Safe Production Deployments (Part 2) – Traffic Shifting


November 12, 2020

June 7, 2021

Written by:


In a previous blog post we successfully demonstrated that it’s possible to deploy isolated test environments of a service automatically whenever a new pull request is opened. In this blog post we will extend that proof of concept (POC) by also deploying the service to a production environment. This will happen automatically every time we merge something to the master branch. As described in the previous post, there are at least two different ways of achieving this.The first option is to have a dedicated (mutable) production stack which is updated each time a pull request is merged. Another alternative is to promote a previous test environment (i.e., a stack that was automatically launched from a development branch when opening a pull request) to become the new production stack.

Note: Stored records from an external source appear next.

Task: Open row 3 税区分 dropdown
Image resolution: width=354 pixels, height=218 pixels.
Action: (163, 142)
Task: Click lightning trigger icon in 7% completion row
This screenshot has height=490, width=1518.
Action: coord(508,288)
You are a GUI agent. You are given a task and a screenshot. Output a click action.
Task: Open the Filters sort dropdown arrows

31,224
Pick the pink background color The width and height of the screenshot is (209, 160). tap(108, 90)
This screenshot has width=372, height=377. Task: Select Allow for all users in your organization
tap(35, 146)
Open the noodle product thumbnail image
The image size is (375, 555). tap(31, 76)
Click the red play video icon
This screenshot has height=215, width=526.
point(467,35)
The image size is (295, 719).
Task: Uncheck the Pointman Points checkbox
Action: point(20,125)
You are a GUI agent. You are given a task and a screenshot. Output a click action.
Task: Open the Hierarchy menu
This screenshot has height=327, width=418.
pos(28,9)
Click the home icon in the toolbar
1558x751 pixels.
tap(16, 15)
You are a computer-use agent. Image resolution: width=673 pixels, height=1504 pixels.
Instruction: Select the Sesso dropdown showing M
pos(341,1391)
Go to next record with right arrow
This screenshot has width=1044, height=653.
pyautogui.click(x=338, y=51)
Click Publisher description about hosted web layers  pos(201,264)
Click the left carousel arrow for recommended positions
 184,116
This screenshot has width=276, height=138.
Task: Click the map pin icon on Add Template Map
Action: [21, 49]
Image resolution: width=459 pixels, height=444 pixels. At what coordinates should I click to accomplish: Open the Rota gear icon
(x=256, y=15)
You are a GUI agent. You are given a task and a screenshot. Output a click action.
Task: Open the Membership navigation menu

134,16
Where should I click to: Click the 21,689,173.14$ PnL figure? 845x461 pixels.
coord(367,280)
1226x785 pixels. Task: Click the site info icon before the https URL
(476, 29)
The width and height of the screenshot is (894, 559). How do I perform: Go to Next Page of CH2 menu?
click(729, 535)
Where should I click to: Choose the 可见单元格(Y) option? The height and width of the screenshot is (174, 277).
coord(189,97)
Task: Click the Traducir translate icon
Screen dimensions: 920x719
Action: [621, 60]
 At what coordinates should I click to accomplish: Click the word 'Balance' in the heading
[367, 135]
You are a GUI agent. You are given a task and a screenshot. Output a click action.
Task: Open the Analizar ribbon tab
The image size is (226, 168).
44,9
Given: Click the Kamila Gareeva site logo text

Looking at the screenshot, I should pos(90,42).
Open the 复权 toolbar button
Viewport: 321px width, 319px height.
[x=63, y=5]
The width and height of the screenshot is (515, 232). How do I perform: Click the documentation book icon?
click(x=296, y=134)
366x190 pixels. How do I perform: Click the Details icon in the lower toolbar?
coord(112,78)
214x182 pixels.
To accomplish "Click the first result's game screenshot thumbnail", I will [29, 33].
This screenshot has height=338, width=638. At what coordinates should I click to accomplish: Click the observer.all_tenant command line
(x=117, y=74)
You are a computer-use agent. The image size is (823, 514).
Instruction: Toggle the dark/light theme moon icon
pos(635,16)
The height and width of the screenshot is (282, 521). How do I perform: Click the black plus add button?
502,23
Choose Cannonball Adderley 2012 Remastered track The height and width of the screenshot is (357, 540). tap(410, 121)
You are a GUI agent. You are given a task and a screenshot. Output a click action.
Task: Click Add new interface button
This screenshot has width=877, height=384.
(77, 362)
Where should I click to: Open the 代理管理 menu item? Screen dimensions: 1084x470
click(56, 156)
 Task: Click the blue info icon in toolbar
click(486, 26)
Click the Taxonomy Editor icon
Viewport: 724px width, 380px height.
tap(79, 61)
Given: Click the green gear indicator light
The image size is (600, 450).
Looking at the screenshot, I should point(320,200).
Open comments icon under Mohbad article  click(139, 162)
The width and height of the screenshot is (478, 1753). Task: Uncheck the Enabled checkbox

For this POC we decided to go with the second option, mainly due to the following reasons.

  • Faster deploys and rollbacks. Since the new stack is already up and running, the production deployment is as simple as shifting traffic to the new instance. Rollbacks are just as straightforward, by simply reversing the traffic shift.
  • The code that will be run in production is guaranteed to be exactly the same code as the one tested in the test environment.
  • By always deploying new, immutable stacks instead of updating the old one, the risk of the stack getting stuck in a bad state (for example when performing tricky refactorings of resources) is much reduced.

There are several different ways to implement traffic shifting, but for this POC we decided to try out a DNS based approach. In our organization’s AWS account there was already a hosted zone in place for the organization’s domain name. So, in the stack with less frequently changed resources we added a hosted zone for a new subdomain. For the scope of the POC, we performed a manual setup step as well, by adding the NS records to connect the two hosted zones.The main change introduced compared to the POC from part 1 is the addition of a workflow in our Github Actions-based pipeline that will be triggered upon every merge to the master branch. The workflow basically does the following:

  • Obtain some information about the service instance deployed in this PR (such as the domain name of the new ALB instance).
  • Use the AWS CLI to point the DNS record of our subdomain to the new ALB instead of the old one.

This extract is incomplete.